Text block.
A. Sending the Manuscript/Materials
All aforementioned manuscript materials are to be submitted using the online Rapid Review Web-Based Review System at www.rapidreview.com. Authors should scroll down to HMP Communications and click on Author. Authors should follow the online instructions found at this website for uploading the manuscript and all related material. Please do not include author name in uploaded PDFs. Do include line numbers in the uploaded manuscript.
Questions regarding the submission process can be directed to the Assistant Editor, Ostomy Wound Management, 83 General Warren Boulevard, Suite 100, Malvern, PA 19355; 610-560-0500, extension 254; or emailed to email@example.com.
If for any reason the author is unable to submit manuscript materials through the online system, said materials may be submitted to the Editor via email (firstname.lastname@example.org) as Word documents. Tables should appear at the end of the manuscript. Photographs (high-resolution) and figures should not be embedded in the Word document; they should be provided as separate files. All submissions must include: 1) a cover letter, 2) signed financial disclosure and copyright documents and previous publication statement (see III), and 3) a title page. All photos must comply with current HIPAA regulations protecting patient identity.

Work to complete.
**A.** According to the submission instructions, in what file format should manuscript materials be emailed to the Editor when the online system cannot be used?
**B.** Write a continuation of the submission instructions, starting right after their final sentence.

Input data.

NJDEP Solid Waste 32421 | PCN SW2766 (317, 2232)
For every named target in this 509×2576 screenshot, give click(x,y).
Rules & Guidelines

Task responses.
**A.** As Word documents.

**B.**
Persons without access to the Internet should contact the Editor directly (see contact information to follow) for instructions on hard-copy submission. Basically, all aforementioned materials would need to be copied to a CD-ROM and mailed to:
Barbara C. Zeiger, Editor
Ostomy Wound Management
83 General Warren Boulevard, Suite 100
Malvern, PA 19355
(800) 237-7285, ext. 244 or (610) 560-0500, ext. 244
VI. The Manuscript Review and Publication Process
All submitted manuscripts go through at least two review cycles. During the first level of review, the manuscript may be forwarded for peer review or the author may receive a letter indicating the manuscript is not accepted for publication or that revisions are needed. The second level (peer) review process involves a minimum of three Editorial Board members from the discipline(s) relevant to the manuscript. The manuscript peer-review process is double-blind; the identity of the author(s) is not revealed to the reviewers. Manuscripts are reviewed for accuracy, their contribution to new knowledge, relevance to the focus of the journal, timeliness, and originality. This part of the review process takes approximately 6 weeks. Author(s) will receive a letter indicating whether the manuscript has been accepted for publication, as well as all reviewer comments and revision requests. If the manuscript is accepted for publication, authors will be asked to return the revised manuscript after approximately 2 to 3 weeks. Manuscripts will not be entered into the publication line-up until the revised manuscript has been received and reviewed.
One month before publication, galley proofs will be provided to the author, who will need to respect a relatively quick turn-around time (2 to 3 business days) to approve the final manuscript and/or make minor changes.
1. American Medical Association. Manual of Style: A Guide for Authors and Editors, 10th ed. Chicago, Ill: Williams & Wilkins;2007.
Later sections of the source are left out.